August 5th marked the opening of the Wisconsin State Fair, an event that brings in over 800,000 visitors, and perhaps more impressively, donates 180,000 pounds of food to the Hunger Task Force, a community supported organization that has fed hungry Milwaukeeans for over thirty years.
I had the pleasure of attending the opening ceremonies to celebrate Hunger Task Force Day alongside Wisconsin Governor Jim Doyle. After the ceremonies, I enjoyed a tour of the fairgrounds with Farm Service Agency State Director Brad Pfaff, where we saw educational exhibits, cooking demonstrations using healthy foods you can buy on a budget, and vast displays of Wisconsin agriculture. Everywhere we turned, the fair was abuzz with hunger and nutrition education.
In the afternoon I had the unique opportunity of touring Growing Power, a national nonprofit and land trust organization that supplies people from diverse backgrounds with equal access to healthy, high-quality and affordable food. Chief Executive Officer Will Allen began his career as a professional basketball player but eventually changed his focus and opened this complex of teaching farms. Growing Power raises vegetables, fish, livestock, and honeybees year-round using cheap, replicable, innovative techniques that staffers develop themselves.
President Obama continues to focus on restoring the American economy and has taken a strong stance on hunger and nutrition issues – unprecedented for any administration. Our fifteen programs are our first line of defense against hunger, and they reach an amazing 1 in 4 Americans each year. SNAP (the Supplemental Nutrition Assistance Program, formerly known as food stamps) assists over 40 million people each month, our National School Lunch Program benefits nearly 32 million students every school day, and the Healthy Food Financing Initiative would provide a potential $400 million to “food deserts” throughout urban and rural America. Even with these monumental programs, there are still many people who are eligible to participate in our programs and don’t, and they often go hungry as a result.

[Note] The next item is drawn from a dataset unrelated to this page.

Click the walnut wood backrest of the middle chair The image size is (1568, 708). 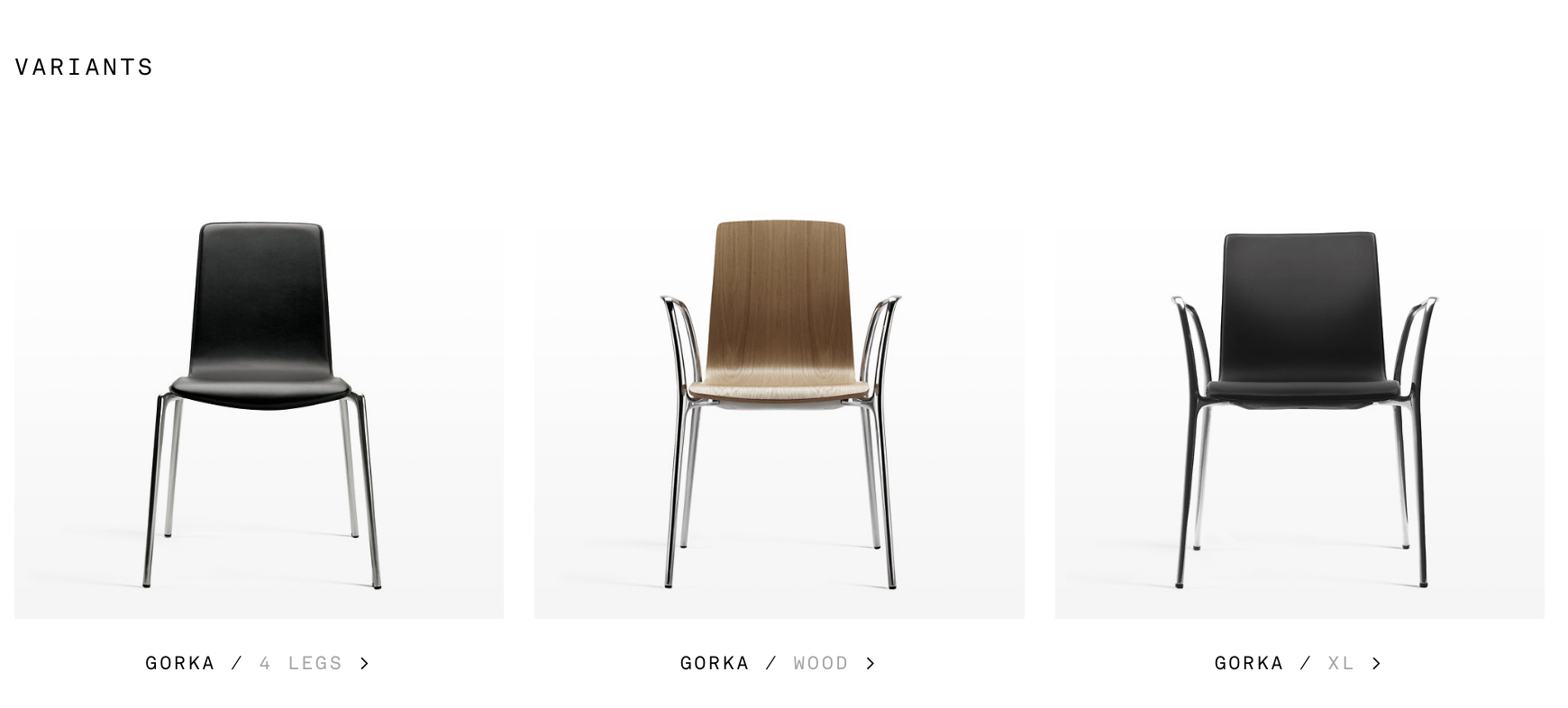click(x=779, y=297)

All sectors – government, business, and nonprofit organizations – must work together if we are to solve the issues surrounding childhood hunger and obesity. While we provide leadership, guidance and resources, our nutrition programs are only as effective as our partners and citizens in local communities make them. Even with the strong support of organizations like Growing Power and the Hunger Task Force, there is still much work to be done. I encourage you to become involved in doing your part to support organizations like these and ensure that no one in your community, states or country goes hungry.